→ **Exercise requirements**
Copy every one of the following records verbatim, with no changes to wording, punctuation, or line breaks.

→ **Entries provided**
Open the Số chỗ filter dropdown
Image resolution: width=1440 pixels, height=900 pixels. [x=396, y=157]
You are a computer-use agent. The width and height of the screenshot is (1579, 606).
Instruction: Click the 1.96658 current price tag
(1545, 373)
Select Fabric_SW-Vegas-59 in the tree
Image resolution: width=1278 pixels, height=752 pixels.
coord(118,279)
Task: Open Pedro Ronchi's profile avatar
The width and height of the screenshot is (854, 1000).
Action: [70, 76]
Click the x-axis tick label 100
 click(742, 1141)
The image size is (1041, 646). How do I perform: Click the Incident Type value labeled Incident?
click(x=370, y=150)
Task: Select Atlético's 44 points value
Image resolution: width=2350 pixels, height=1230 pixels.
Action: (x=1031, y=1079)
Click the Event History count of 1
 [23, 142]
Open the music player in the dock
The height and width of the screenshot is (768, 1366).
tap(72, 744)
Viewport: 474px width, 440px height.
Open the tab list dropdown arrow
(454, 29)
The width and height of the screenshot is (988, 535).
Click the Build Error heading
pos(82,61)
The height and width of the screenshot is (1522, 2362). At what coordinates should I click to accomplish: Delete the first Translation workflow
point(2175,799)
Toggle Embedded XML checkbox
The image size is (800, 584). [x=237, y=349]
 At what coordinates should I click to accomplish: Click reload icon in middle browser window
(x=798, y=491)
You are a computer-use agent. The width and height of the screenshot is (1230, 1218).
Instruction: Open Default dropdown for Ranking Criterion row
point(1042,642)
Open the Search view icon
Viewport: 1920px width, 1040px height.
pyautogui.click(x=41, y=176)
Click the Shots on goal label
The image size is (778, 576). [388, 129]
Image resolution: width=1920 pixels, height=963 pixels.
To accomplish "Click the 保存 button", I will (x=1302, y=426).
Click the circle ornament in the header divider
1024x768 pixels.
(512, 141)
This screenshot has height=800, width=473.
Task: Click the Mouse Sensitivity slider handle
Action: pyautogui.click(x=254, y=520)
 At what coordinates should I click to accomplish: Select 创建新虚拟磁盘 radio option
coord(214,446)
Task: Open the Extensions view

→ **Exercise result**
Open the Số chỗ filter dropdown
Image resolution: width=1440 pixels, height=900 pixels. [x=396, y=157]
You are a computer-use agent. The width and height of the screenshot is (1579, 606).
Instruction: Click the 1.96658 current price tag
(1545, 373)
Select Fabric_SW-Vegas-59 in the tree
Image resolution: width=1278 pixels, height=752 pixels.
coord(118,279)
Task: Open Pedro Ronchi's profile avatar
The width and height of the screenshot is (854, 1000).
Action: [70, 76]
Click the x-axis tick label 100
 click(742, 1141)
The image size is (1041, 646). How do I perform: Click the Incident Type value labeled Incident?
click(x=370, y=150)
Task: Select Atlético's 44 points value
Image resolution: width=2350 pixels, height=1230 pixels.
Action: (x=1031, y=1079)
Click the Event History count of 1
 [23, 142]
Open the music player in the dock
The height and width of the screenshot is (768, 1366).
tap(72, 744)
Viewport: 474px width, 440px height.
Open the tab list dropdown arrow
(454, 29)
The width and height of the screenshot is (988, 535).
Click the Build Error heading
pos(82,61)
The height and width of the screenshot is (1522, 2362). At what coordinates should I click to accomplish: Delete the first Translation workflow
point(2175,799)
Toggle Embedded XML checkbox
The image size is (800, 584). [x=237, y=349]
 At what coordinates should I click to accomplish: Click reload icon in middle browser window
(x=798, y=491)
You are a computer-use agent. The width and height of the screenshot is (1230, 1218).
Instruction: Open Default dropdown for Ranking Criterion row
point(1042,642)
Open the Search view icon
Viewport: 1920px width, 1040px height.
pyautogui.click(x=41, y=176)
Click the Shots on goal label
The image size is (778, 576). [388, 129]
Image resolution: width=1920 pixels, height=963 pixels.
To accomplish "Click the 保存 button", I will (x=1302, y=426).
Click the circle ornament in the header divider
1024x768 pixels.
(512, 141)
This screenshot has height=800, width=473.
Task: Click the Mouse Sensitivity slider handle
Action: pyautogui.click(x=254, y=520)
 At what coordinates should I click to accomplish: Select 创建新虚拟磁盘 radio option
coord(214,446)
Task: Open the Extensions view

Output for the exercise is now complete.